## PROBLEM
Transcribe every record exactly, omitting none.

=======

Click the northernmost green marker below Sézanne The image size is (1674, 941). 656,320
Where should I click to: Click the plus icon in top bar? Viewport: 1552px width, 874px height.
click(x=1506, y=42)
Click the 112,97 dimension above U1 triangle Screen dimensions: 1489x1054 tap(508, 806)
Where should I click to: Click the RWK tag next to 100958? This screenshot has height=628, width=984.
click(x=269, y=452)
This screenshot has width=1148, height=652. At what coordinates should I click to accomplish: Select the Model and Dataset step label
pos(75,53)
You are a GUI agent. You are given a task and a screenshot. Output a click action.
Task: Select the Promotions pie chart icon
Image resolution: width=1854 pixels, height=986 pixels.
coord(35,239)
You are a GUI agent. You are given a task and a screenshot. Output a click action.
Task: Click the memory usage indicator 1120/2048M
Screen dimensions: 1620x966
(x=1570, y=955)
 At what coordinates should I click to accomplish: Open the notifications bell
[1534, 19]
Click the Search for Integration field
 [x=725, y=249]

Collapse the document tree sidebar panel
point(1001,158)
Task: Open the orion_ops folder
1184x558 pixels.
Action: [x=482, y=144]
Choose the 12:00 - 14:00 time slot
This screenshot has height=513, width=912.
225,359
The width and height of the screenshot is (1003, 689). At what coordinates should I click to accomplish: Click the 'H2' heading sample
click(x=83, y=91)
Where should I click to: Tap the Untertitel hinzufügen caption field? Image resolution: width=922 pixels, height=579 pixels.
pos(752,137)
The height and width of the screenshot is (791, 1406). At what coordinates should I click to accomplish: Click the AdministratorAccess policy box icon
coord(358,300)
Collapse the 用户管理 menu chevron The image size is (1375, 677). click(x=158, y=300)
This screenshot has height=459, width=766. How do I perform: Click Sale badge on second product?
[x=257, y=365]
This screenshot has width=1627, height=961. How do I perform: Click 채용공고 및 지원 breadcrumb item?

=======

## WRITTEN RESPONSE
Click the northernmost green marker below Sézanne The image size is (1674, 941). 656,320
Where should I click to: Click the plus icon in top bar? Viewport: 1552px width, 874px height.
click(x=1506, y=42)
Click the 112,97 dimension above U1 triangle Screen dimensions: 1489x1054 tap(508, 806)
Where should I click to: Click the RWK tag next to 100958? This screenshot has height=628, width=984.
click(x=269, y=452)
This screenshot has width=1148, height=652. At what coordinates should I click to accomplish: Select the Model and Dataset step label
pos(75,53)
You are a GUI agent. You are given a task and a screenshot. Output a click action.
Task: Select the Promotions pie chart icon
Image resolution: width=1854 pixels, height=986 pixels.
coord(35,239)
You are a GUI agent. You are given a task and a screenshot. Output a click action.
Task: Click the memory usage indicator 1120/2048M
Screen dimensions: 1620x966
(x=1570, y=955)
 At what coordinates should I click to accomplish: Open the notifications bell
[1534, 19]
Click the Search for Integration field
 [x=725, y=249]

Collapse the document tree sidebar panel
point(1001,158)
Task: Open the orion_ops folder
1184x558 pixels.
Action: [x=482, y=144]
Choose the 12:00 - 14:00 time slot
This screenshot has height=513, width=912.
225,359
The width and height of the screenshot is (1003, 689). At what coordinates should I click to accomplish: Click the 'H2' heading sample
click(x=83, y=91)
Where should I click to: Tap the Untertitel hinzufügen caption field? Image resolution: width=922 pixels, height=579 pixels.
pos(752,137)
The height and width of the screenshot is (791, 1406). At what coordinates should I click to accomplish: Click the AdministratorAccess policy box icon
coord(358,300)
Collapse the 用户管理 menu chevron The image size is (1375, 677). click(x=158, y=300)
This screenshot has height=459, width=766. How do I perform: Click Sale badge on second product?
[x=257, y=365]
This screenshot has width=1627, height=961. How do I perform: Click 채용공고 및 지원 breadcrumb item?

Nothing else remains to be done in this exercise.